İspanya’ya dönen mağlup ama mağrur silahşör “tecrübelerimden istifade edin, bu birikim zayi olmasın” deyip yine devletlülerin kapısını çalar. Gel gelelim ona kuryelik gibi basit bir işi lâyık bulurlar.

Hayaller gerçek olsa
Cervantes bakar olacak gibi değil bir kenara çekilip tiyatro oyunları yazmaya başlar. “El trato de Argel”, “La Numanica” ve “La Galatea” ile parayı bulmakta zorlanmaz. Şimdi evlenip barklanmalı, şirin, sevimli ve pembe panjurlu bir ev yaptırmalıdır. Kahvesi, kayıntısı önüne konmalı ve o daha fazla yazmalıdır. Çolak şairimiz Salvador Dali gibi uçları yerçekimine direnen sivri bir bıyık bırakır, yakası dantelalı kostümü ile maça yapar. Nitekim Esquivias köyünden Sinyorita Catalina (18 yaşında bir manita) ile yuvasını kurar ve La Manoha’ya taşınırlar. Ancak yaşı kırkı aşan Cervantes genç dilberle aşık atamaz. Evlilik onu sadece üzer ve yorar, çok istediği halde çocuğu olmayınca hepten tadı kaçar, şeker hastalığı ile uğraşmaya başlar.

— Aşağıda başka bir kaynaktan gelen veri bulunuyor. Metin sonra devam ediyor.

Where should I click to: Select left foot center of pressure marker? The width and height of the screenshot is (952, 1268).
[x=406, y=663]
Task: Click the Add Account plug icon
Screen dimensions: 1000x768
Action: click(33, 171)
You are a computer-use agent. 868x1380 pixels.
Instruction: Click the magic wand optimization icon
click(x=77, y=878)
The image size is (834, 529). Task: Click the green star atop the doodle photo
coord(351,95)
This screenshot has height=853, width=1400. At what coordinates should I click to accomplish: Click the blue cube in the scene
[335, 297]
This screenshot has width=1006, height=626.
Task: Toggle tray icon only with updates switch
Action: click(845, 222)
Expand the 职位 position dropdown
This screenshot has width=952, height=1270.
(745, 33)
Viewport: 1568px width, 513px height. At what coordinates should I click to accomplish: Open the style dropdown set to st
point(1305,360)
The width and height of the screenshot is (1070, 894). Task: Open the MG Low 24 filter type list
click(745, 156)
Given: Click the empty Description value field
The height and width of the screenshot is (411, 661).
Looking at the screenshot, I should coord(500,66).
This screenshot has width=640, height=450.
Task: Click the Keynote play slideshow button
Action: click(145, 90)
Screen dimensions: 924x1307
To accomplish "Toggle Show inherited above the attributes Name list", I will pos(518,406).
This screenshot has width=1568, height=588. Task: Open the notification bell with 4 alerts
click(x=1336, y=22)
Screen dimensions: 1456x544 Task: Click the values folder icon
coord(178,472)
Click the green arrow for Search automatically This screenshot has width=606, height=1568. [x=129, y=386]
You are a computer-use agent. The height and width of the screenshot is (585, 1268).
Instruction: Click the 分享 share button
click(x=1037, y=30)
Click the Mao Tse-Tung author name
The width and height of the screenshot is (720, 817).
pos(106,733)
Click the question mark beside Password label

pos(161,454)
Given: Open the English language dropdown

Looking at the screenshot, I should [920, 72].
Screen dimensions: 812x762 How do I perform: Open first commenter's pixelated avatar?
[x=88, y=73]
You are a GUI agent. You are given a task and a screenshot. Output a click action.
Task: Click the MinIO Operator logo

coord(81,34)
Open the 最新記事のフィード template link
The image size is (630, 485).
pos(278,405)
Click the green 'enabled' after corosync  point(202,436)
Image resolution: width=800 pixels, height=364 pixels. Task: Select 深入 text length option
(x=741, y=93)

Hepsi bir yana kafasındaki hikayeleri kağıda geçirebilmek için zaman ve fırsat bulamaz. Hazıra dağ dayanmaz derler ya bir süre sonra meteliğe kurşun atar. Karısının isteklerini karşılayabilmek için tekrar memuriyet talep eder, şanlı mazisini (!) dikkate alan komutanlar onu donanma ambarına katip yaparlar. Lâkin aklı romanlarında olduğu için hesapları dağıtınca (bir başka rivayete göre zaten tırtıkçının tekidir, zimmetindeki mallara kalk gidelim diye fısıldayınca) yargıç karşısına çıkar. Adamlar “vay ben ediptim, şairdim” dinlemez, Miguel’i yaka paça içeri tıkarlar.

Mapus damlarında
Bakın şu işe ki, Cervantes dışarıda bulamadığı zamanı delikte bulur. Yarıaçık Sevilla Cezaevi’nde “koğuş ağalığı” yaparken kalemine vakit ayırmak gibi bir lüksü olur, yazar da yazar... Yırtar yırtar bi daha yazar.

Dışarı çıkınca Valladcid şehrini mekân tutar, ancak önce anasını sonra babasını kaybeder ve karısı ile yollarını ayırırlar. Eh bu kadar acı adamı zaten şair yapar. Katıldığı şiir yarışmasında, finale oynar ve gümüş kaşık ödülünü kenara koyar.

Ama o hâlâ kaşığını dolduracak aştan mahrumdur. Madrit’e gidip Lemos Kontu’nun himayesine girer de azıcık karnı doyar.

Ahir ömrü asaletmeaplara methiye yazmakla geçen Cervantes Shakespeare ile aynı gün (Nisan 1666) gözlerini yumar.